» **Given request**
Could you turn every line of the records below into a JSON list of strings, one string per line, skipping blank lines and leaving the pictures out?

» **Provided data**
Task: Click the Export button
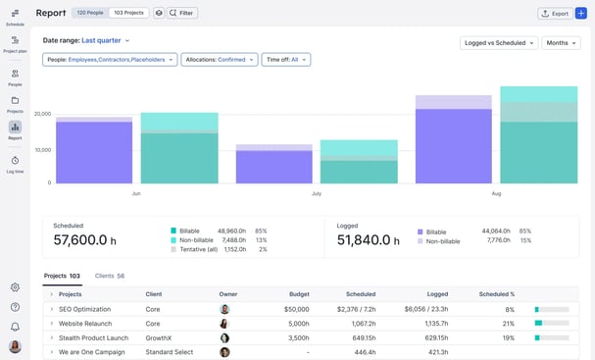coord(555,13)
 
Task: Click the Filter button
coord(181,13)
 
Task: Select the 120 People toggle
coord(89,13)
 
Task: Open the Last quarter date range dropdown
coord(105,40)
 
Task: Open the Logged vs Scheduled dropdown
coord(499,43)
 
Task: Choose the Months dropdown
coord(561,43)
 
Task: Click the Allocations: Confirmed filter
coord(219,60)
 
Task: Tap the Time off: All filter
coord(287,60)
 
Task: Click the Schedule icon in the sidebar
coord(15,17)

» **Written reply**
[
  "Task: Click the Export button",
  "coord(555,13)",
  "Task: Click the Filter button",
  "coord(181,13)",
  "Task: Select the 120 People toggle",
  "coord(89,13)",
  "Task: Open the Last quarter date range dropdown",
  "coord(105,40)",
  "Task: Open the Logged vs Scheduled dropdown",
  "coord(499,43)",
  "Task: Choose the Months dropdown",
  "coord(561,43)",
  "Task: Click the Allocations: Confirmed filter",
  "coord(219,60)",
  "Task: Tap the Time off: All filter",
  "coord(287,60)",
  "Task: Click the Schedule icon in the sidebar",
  "coord(15,17)"
]